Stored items
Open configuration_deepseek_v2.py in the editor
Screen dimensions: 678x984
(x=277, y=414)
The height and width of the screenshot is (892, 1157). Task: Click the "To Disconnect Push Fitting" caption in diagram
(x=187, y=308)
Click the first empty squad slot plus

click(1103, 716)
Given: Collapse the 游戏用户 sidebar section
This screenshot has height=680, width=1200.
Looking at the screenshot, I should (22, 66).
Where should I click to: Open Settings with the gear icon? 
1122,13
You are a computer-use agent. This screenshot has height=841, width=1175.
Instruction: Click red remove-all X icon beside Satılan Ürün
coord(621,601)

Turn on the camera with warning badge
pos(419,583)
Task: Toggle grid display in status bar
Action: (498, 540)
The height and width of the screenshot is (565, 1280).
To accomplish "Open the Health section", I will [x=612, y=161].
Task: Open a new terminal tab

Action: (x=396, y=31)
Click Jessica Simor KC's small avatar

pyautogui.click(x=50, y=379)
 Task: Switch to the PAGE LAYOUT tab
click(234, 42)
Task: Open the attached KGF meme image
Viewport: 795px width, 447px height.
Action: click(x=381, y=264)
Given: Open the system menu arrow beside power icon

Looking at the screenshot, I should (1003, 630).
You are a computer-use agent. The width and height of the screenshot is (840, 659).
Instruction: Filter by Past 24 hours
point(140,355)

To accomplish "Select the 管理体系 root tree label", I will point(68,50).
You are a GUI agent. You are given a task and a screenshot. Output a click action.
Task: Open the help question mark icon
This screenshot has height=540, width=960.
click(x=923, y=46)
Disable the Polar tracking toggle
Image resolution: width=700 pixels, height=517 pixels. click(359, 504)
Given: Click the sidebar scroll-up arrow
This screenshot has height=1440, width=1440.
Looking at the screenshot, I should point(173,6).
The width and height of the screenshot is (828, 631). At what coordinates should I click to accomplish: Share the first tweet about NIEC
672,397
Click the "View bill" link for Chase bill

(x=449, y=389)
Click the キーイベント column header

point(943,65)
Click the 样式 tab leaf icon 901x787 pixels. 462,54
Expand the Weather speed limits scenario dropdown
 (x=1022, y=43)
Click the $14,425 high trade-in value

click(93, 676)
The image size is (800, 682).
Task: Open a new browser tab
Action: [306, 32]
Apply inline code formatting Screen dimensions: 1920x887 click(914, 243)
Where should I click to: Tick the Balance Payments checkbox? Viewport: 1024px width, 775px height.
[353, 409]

§ Your objective: The word "agent" appears on some lines of the data above; count those lines and return only the number.

§ Reply: 3